--- BEGIN ---

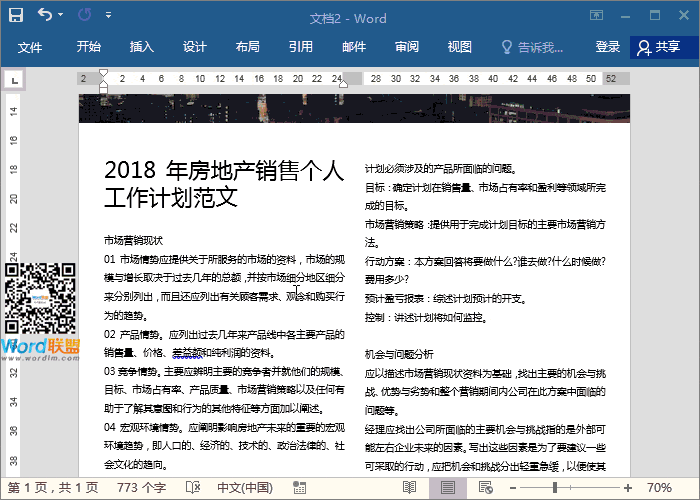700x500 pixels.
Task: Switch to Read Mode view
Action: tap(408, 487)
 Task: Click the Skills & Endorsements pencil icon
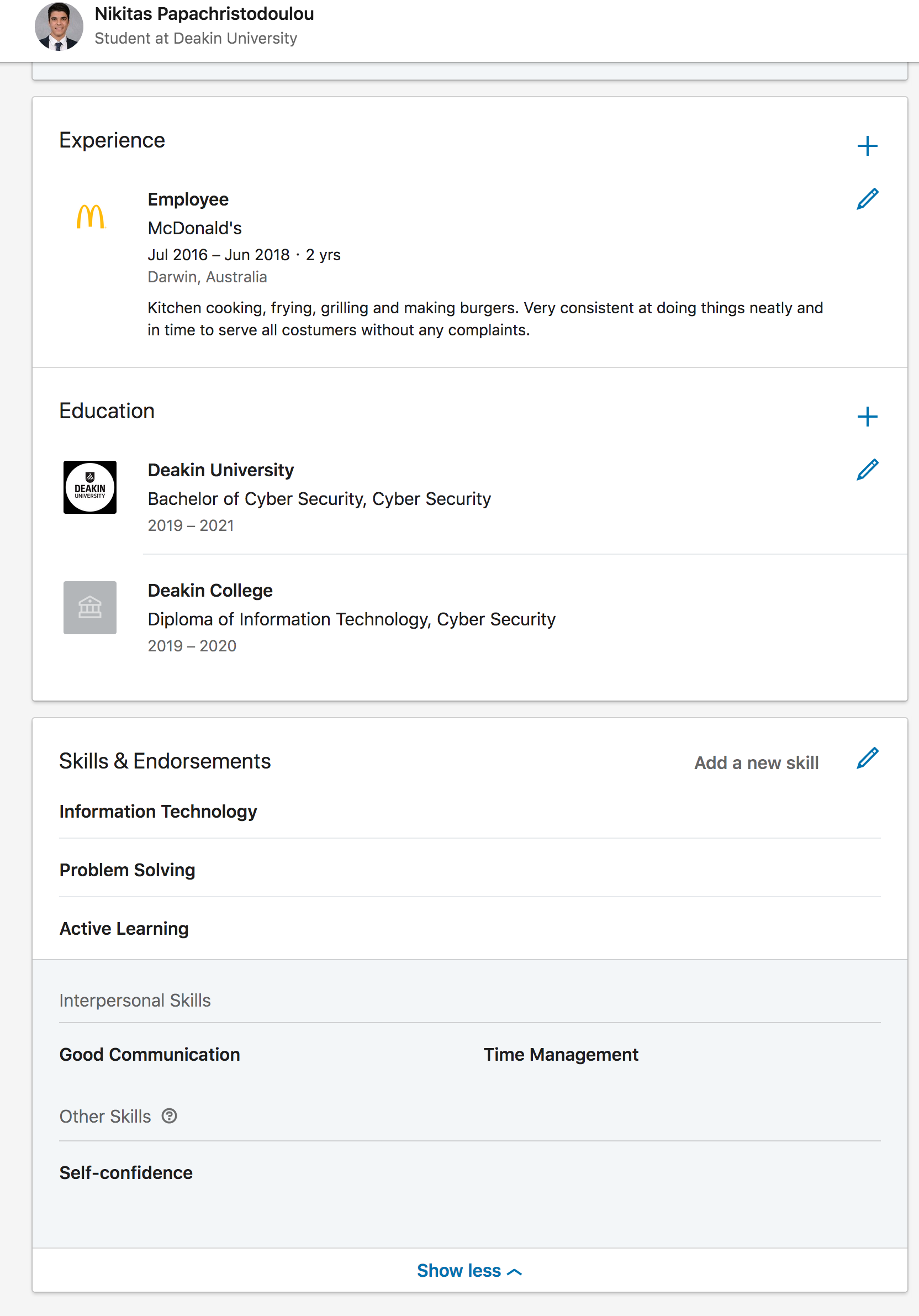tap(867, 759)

--- END ---
--- BEGIN ---

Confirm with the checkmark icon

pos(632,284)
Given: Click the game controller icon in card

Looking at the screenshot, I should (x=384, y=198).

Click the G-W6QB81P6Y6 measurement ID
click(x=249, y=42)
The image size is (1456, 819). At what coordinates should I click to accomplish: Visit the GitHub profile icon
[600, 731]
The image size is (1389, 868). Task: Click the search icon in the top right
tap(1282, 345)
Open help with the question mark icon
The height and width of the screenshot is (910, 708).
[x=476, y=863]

--- END ---
--- BEGIN ---

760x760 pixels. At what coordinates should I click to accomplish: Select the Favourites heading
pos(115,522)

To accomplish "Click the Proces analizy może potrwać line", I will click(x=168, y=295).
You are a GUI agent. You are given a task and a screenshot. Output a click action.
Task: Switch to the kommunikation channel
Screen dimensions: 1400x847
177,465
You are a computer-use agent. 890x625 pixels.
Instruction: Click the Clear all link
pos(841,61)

--- END ---

*Task directions*: Give the items as a Markdown table with the columns Row and Line, numbering each line in Row and putting its text in Line. Begin at the line that contains "The image size is (1456, 819).", stop after the line that contains "[x=476, y=863]", and leave out blank lines.

*Solution for this task*:
| Row | Line |
|---|---|
| 1 | The image size is (1456, 819). At what coordinates should I click to accomplish: Visit the GitHub profile icon |
| 2 | [600, 731] |
| 3 | The image size is (1389, 868). Task: Click the search icon in the top right |
| 4 | tap(1282, 345) |
| 5 | Open help with the question mark icon |
| 6 | The height and width of the screenshot is (910, 708). |
| 7 | [x=476, y=863] |